Si ricorderà che lo scorso febbraio è stata data notizia della scoperta di 200 tombe complete di prestigiosi corredi nella suddetta zona. Nell’interrogazione Degasperi parla, tra l’altro, di «silenzio assordante» da parte dell’amministrazione, di «ripresa dei lavori» dell’impresa costruttrice, si chiede perché si sia scavato «fino ad un massimo di 5 metri evitando di arrivare alla stessa profondità di ritrovamento delle tombe (8 metri)».«Comprendo pienamente le dinamiche della relazione politica e non metto in discussione il valore sacrosanto dell’interrogazione, che rappresenta uno strumento essenziale di chiarezza, con una funzione sociale e culturale fondamentale — dichiara Marzatico —. Tuttavia non si può, come avvenuto in questo caso, basare un’interrogazione su dicerie inconsistenti. Questo approccio rischia non solo di delegittimare l’azione dell’amministrazione pubblica, ma anche di svalutare l’impegno di chi lavora con dedizione al recupero e alla tutela del patrimonio archeologico. Non si tratta, ovviamente, di una questione partitica, né di centrodestra né di centrosinistra, ma di un principio generale». Per Marzatico il cosiddetto «silenzio» non è mai stato assoluto. Piuttosto, va ricordato che la ricerca archeologica non si presta a una radiocronaca quotidiana. Il lavoro di restituzione scientifica è già in corso: sono infatti previste due conferenze — una al Museo di Belluno e una all’Università di Bologna — per presentare pubblicamente le acquisizioni.

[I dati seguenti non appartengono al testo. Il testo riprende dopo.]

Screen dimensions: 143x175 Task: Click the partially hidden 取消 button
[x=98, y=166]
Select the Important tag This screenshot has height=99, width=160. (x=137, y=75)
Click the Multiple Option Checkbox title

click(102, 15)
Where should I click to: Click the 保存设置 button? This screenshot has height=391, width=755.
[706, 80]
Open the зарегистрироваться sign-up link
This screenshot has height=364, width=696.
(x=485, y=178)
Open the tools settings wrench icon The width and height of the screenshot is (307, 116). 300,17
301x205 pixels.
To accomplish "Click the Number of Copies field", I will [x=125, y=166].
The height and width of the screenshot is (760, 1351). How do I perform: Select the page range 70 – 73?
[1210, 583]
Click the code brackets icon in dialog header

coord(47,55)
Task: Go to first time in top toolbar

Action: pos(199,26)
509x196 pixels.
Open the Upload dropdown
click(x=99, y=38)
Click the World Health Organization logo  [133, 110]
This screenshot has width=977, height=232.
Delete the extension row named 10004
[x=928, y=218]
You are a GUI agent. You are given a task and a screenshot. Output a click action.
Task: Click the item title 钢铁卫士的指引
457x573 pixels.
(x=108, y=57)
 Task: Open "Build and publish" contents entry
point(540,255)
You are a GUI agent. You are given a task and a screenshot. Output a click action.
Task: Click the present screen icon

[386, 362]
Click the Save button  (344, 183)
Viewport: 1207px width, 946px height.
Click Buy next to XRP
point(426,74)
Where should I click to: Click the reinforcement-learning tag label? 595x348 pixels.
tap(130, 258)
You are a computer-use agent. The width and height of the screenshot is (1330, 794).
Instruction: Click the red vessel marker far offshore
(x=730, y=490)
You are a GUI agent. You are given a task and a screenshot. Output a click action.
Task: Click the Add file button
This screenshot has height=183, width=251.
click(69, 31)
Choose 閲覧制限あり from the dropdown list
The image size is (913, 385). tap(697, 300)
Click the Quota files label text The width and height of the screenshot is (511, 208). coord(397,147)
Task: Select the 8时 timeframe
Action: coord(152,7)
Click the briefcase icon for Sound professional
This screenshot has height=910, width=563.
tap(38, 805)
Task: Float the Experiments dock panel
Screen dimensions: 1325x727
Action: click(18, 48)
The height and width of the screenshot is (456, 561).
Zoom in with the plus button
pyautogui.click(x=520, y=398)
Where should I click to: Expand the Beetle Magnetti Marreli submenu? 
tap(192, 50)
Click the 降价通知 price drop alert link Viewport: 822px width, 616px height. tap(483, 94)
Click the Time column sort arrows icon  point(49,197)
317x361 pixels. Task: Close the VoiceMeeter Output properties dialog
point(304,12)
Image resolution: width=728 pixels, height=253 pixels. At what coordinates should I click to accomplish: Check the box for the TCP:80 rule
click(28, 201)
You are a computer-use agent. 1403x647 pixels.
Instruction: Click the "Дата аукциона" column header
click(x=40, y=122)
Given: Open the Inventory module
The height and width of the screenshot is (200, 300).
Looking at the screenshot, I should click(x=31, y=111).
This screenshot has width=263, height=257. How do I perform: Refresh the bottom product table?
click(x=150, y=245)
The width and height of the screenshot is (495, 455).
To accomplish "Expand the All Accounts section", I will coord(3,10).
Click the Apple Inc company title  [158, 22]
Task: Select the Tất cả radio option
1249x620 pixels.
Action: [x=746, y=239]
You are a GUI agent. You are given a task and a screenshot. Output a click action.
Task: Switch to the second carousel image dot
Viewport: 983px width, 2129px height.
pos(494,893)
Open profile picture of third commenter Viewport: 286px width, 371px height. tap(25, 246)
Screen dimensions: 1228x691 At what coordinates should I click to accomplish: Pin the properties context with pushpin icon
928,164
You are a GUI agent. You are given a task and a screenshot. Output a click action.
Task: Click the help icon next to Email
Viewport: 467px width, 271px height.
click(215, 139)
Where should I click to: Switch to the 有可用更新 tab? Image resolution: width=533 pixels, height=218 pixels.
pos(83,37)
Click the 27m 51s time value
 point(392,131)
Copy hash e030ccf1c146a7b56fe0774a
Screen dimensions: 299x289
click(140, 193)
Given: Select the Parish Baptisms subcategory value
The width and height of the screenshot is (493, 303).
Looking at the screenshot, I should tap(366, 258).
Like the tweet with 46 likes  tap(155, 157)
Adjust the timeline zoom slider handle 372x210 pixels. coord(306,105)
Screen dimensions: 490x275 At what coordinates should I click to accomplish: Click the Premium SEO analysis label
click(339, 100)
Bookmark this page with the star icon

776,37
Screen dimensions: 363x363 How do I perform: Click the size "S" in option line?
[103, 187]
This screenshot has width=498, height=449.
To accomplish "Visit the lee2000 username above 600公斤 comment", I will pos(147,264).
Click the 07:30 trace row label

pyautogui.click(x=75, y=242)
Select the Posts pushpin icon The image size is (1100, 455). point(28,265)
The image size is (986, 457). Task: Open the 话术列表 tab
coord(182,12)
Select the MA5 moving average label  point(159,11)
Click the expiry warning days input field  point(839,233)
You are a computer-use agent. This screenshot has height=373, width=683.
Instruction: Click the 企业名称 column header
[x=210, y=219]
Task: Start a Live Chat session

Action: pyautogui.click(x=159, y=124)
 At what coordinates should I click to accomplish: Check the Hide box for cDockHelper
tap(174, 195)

Per quanto riguarda il supposto mancato approfondimento degli scavi oltre i cinque metri, «è stato condotto un controllo scrupoloso, che sotto tale quota non ha rilevato resti archeologici, come spesso accade nella ricerca, anche in relazione ai fenomeni alluvionali che hanno interessato l’area della necropoli — spiega ancora il dirigente —. Sotto il cemento che appare nella foto allegata all’interrogazione non sono stati trovati resti. Attualmente si attende lo scavo dell’altra metà della necropoli già individuata, per il quale sono in fase di preparazione le procedure di affidamento, come previsto dalla normativa vigente».

 

Nel frattempo, i tempi tecnici di sospensione necessari per il riaffidamento rendono compatibili alcuni lavori di messa in sicurezza, stabilizzazione e cantierizzazione da parte della proprietà, laddove l’assenza di resti archeologici lo renda possibile. «Sarebbe prematuro e poco opportuno trarre ora delle conclusioni sulle modalità di valorizzazione delle scoperte, dato che il lavoro è ancora in corso — afferma Marzatico —. In ogni caso, il concetto di interazione tra tutela e sviluppo urbano è da decenni una prassi consolidata, tanto a livello locale quanto nazionale. Esiste infatti un dialogo costante tra chi esercita la tutela e gli altri portatori di interesse, pubblici o privati, con l’obiettivo di ottimizzare gli impegni reciproci, sempre nel rispetto della salvaguardia del bene culturale e dell’interesse pubblico». In questo caso specifico, gli accordi tra le esigenze della prosecuzione dei lavori e quelle della ricerca «hanno consentito agli archeologi di operare fino a otto metri di profondità in condizioni di sicurezza, nonostante gli edifici sovrastanti incombessero sullo scavo, con facciate a strapiombo. Parlare di “armonizzazione” tra esigenze archeologiche e urbanistiche significa anche pensare concretamente alla prevenzione di incidenti sul lavoro, che purtroppo rappresentano una tragedia ancora troppo attuale» osserva il soprintendente.

 

I lavori per la costruzione del complesso immobiliare stanno dunque proseguendo, «considerato che il controllo scrupoloso archeologico preventivo alle opere edili, condotto dal 10 marzo al 4 aprile, non ha rilevato alcuna presenza di frequentazione antica». Per quanto riguarda le verifiche effettuate sulla presenza di altri reperti, Marzatico ricorda che «tutto il centro storico della città è area ad alto potenziale archeologico, e nella cartografia del PRG del Comune di Trento e nel geoportale cartografico della Provincia è possibile consultare i dati cartografici di tutti i siti sottoposti a tutela. Il PRG del Comune di Trento, in aree specifiche indicate di interesse archeologico che sono perimetrate, impone un controllo preventivo a tutti i lavori che prevedano movimenti terra».

 

Ma al di là di quelle che possono essere «le tenzoni di natura politica, con uno sguardo verso l’aspetto tecnico-scientifico, da un lato continuano gli studi sui resti dei cremati: l’analisi è già stata affidata a specialisti, ed è in corso il restauro di diversi oggetti, proprio in vista della definizione delle modalità di conservazione e di narrazione, il cosiddetto storytelling». Alcuni oggetti ritrovati permettono inoltre «di istituire delle relazioni di scambio culturale di grandissimo rilievo, come ad esempio nel caso di uno scettro/conocchia in bronzo con inserti di altra materia — che deve essere determinata — che fa parte della simbologia del potere e del prestigio dei ceti dominanti della Pianura Padana. I confronti con quello che abbiamo trovato a Trento ci permettono di tracciare linee di contatto che dimostrano il fatto che a quell’epoca le Alpi non erano isolate, e che erano comunità dominate da un’élite aristocratica di guerrieri armati e di donne che li accompagnavano, che si autorappresentavano con oggetti carichi di valenze simboliche come quelli che troviamo nel territorio proto-etrusco dell’Emilia villanoviana», conclude.